_Records shown_

════════════════

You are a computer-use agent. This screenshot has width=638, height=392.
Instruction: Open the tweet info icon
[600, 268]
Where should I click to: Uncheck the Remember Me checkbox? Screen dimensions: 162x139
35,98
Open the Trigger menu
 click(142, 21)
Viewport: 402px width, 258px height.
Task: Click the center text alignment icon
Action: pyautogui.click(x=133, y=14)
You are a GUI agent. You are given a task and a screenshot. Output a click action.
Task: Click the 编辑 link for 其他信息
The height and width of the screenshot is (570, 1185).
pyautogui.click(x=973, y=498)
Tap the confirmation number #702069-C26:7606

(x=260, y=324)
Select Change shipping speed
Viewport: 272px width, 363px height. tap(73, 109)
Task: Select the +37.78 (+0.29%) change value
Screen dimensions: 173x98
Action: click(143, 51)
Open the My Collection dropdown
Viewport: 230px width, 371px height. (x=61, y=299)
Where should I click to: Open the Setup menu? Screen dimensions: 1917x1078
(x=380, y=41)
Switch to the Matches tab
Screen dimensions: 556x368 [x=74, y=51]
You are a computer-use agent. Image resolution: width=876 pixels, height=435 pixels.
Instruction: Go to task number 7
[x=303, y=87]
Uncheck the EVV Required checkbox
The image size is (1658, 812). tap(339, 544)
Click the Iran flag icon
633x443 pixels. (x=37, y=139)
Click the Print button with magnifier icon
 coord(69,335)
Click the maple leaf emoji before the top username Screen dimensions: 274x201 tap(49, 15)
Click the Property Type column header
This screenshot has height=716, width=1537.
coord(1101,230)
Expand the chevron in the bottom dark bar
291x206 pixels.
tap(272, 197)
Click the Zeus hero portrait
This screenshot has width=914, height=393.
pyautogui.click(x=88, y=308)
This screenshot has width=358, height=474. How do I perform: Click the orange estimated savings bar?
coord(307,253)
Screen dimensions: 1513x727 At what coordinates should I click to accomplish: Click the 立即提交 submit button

════════════════

_Exercise_
Please put every line of the records above into a Markdown table with two columns, Row and Line, numbering the rows in order and leaving out blank lines.

_Answer to the task_
| Row | Line |
|---|---|
| 1 | You are a computer-use agent. This screenshot has width=638, height=392. |
| 2 | Instruction: Open the tweet info icon |
| 3 | [600, 268] |
| 4 | Where should I click to: Uncheck the Remember Me checkbox? Screen dimensions: 162x139 |
| 5 | 35,98 |
| 6 | Open the Trigger menu |
| 7 |  click(142, 21) |
| 8 | Viewport: 402px width, 258px height. |
| 9 | Task: Click the center text alignment icon |
| 10 | Action: pyautogui.click(x=133, y=14) |
| 11 | You are a GUI agent. You are given a task and a screenshot. Output a click action. |
| 12 | Task: Click the 编辑 link for 其他信息 |
| 13 | The height and width of the screenshot is (570, 1185). |
| 14 | pyautogui.click(x=973, y=498) |
| 15 | Tap the confirmation number #702069-C26:7606 |
| 16 | (x=260, y=324) |
| 17 | Select Change shipping speed |
| 18 | Viewport: 272px width, 363px height. tap(73, 109) |
| 19 | Task: Select the +37.78 (+0.29%) change value |
| 20 | Screen dimensions: 173x98 |
| 21 | Action: click(143, 51) |
| 22 | Open the My Collection dropdown |
| 23 | Viewport: 230px width, 371px height. (x=61, y=299) |
| 24 | Where should I click to: Open the Setup menu? Screen dimensions: 1917x1078 |
| 25 | (x=380, y=41) |
| 26 | Switch to the Matches tab |
| 27 | Screen dimensions: 556x368 [x=74, y=51] |
| 28 | You are a computer-use agent. Image resolution: width=876 pixels, height=435 pixels. |
| 29 | Instruction: Go to task number 7 |
| 30 | [x=303, y=87] |
| 31 | Uncheck the EVV Required checkbox |
| 32 | The image size is (1658, 812). tap(339, 544) |
| 33 | Click the Iran flag icon |
| 34 | 633x443 pixels. (x=37, y=139) |
| 35 | Click the Print button with magnifier icon |
| 36 |  coord(69,335) |
| 37 | Click the maple leaf emoji before the top username Screen dimensions: 274x201 tap(49, 15) |
| 38 | Click the Property Type column header |
| 39 | This screenshot has height=716, width=1537. |
| 40 | coord(1101,230) |
| 41 | Expand the chevron in the bottom dark bar |
| 42 | 291x206 pixels. |
| 43 | tap(272, 197) |
| 44 | Click the Zeus hero portrait |
| 45 | This screenshot has width=914, height=393. |
| 46 | pyautogui.click(x=88, y=308) |
| 47 | This screenshot has width=358, height=474. How do I perform: Click the orange estimated savings bar? |
| 48 | coord(307,253) |
| 49 | Screen dimensions: 1513x727 At what coordinates should I click to accomplish: Click the 立即提交 submit button |